Пока люди спорили, ослица подмела на столе и стеллажах все съестное.
— Ну хорошо, — сказал Петухович, — этот ужин Жанетточки за мой счет. Я списываю ваш долг. — И он с ослицей вышел.
— Я хотела бы прибрать ваше ателье, — сказала Соня.
— Мадам, это необязательно, — ответил Шагал. — Мадам, не трогайте мой стол. Ах, жаль варенья и мацы, придется ложиться голодным.
— Господин Шагал, — сказала Соня, — у меня есть кредит в булочной, я сейчас принесу теплые булочки.
— Не надо, Соня, — сказал Шагал, — как же вы расплатитесь с булочником?
— Уж мое дело, как я расплачусь! — Соня вышла.
— И это Париж, — печально вздохнул Шагал, — Париж, куда я так стремился.

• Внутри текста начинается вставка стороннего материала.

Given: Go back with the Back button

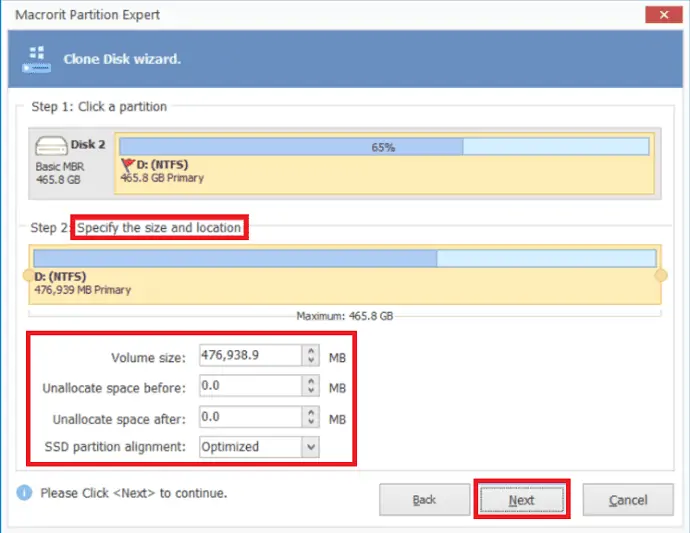Looking at the screenshot, I should coord(424,500).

Пустыри, грязь, запах крысиного яда и этот дом с фанерными пристройками. То холод, так что приходится надевать на себя все тряпье, то духота, так что приходится работать голым.

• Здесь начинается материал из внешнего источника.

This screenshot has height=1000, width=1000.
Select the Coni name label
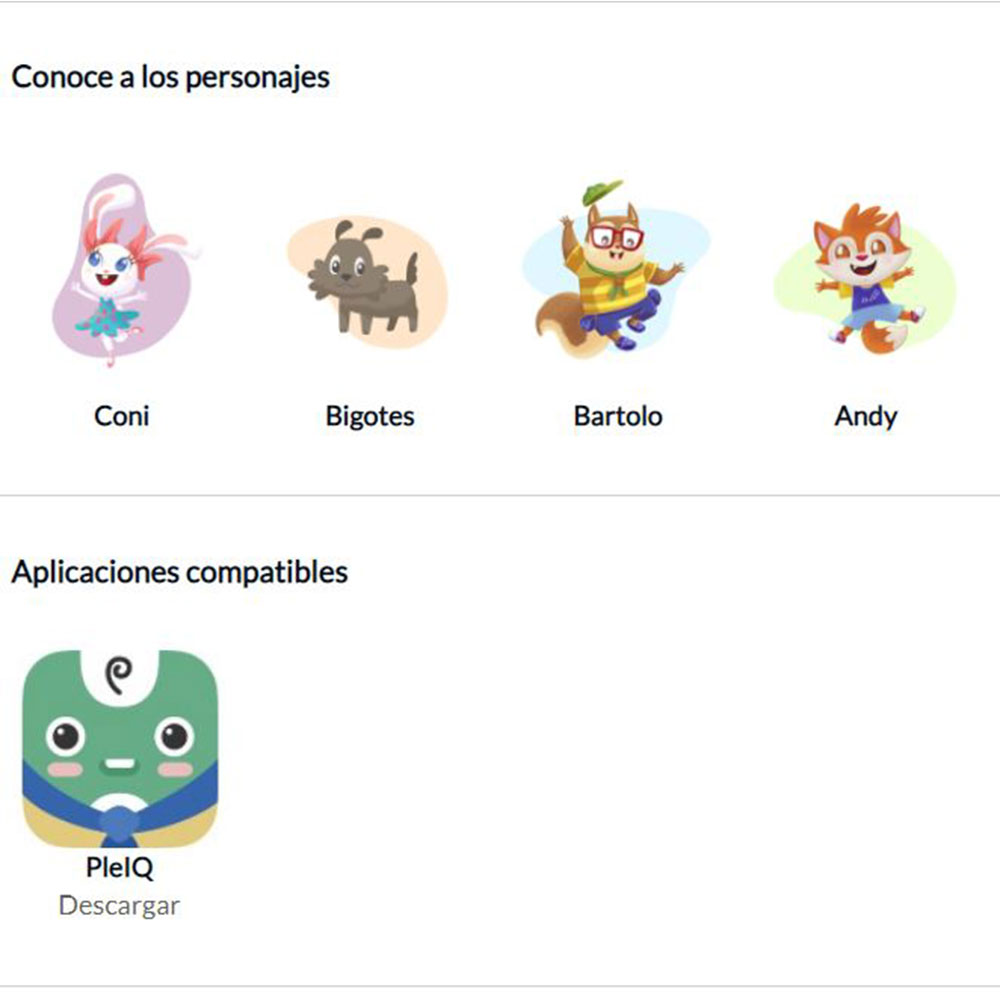click(x=122, y=416)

— А мне здесь нравится, — сказал Луначарский, — настоящая пролетарская окраина без всякого буржуазного мещанства, все просто и ясно.
— Анатолий Васильевич, — сказал Шагал, — я тоже привык к простой жизни, надо признаться, я страшный провинциал. Любя перемену мест, я в глубине души мечтаю об уединенной клетушке. Мольберт и краски — вот мое имущество. Мне на всю жизнь хватило бы маленького чулана с дыркой, через которую бы мне подавали еду. Но ведь, Анатолий Васильевич, никто еды здесь не подает. Даже куска хлеба. И у меня такое чувство: если я умру среди бродяг под мостом, этого не заметят. Моих картин в Париже не покупают, я уже перестал об этом мечтать. Только один раз обещали купить мою картину за двадцать пять франков, но, думаю, обещания своего они не сдержат. Я уже задолжал всем: Конюдо, Аполлинеру, даже Ивану Петуховичу. Если мне удается купить селедку, я делю ее пополам — голову на первый день, хвост на второй. А на рынке я по бедности покупаю только кусок длинного огурца. И, извините меня, Анатолий Васильевич, у меня совершенно протерлись штаны. Я не франт, я вообще не люблю одежду, она меня мало интересует, и одеваюсь-то я безвкусно. Но у меня нет даже приличного пиджака, чтобы пойти на дягилевский балет, куда меня пригласили.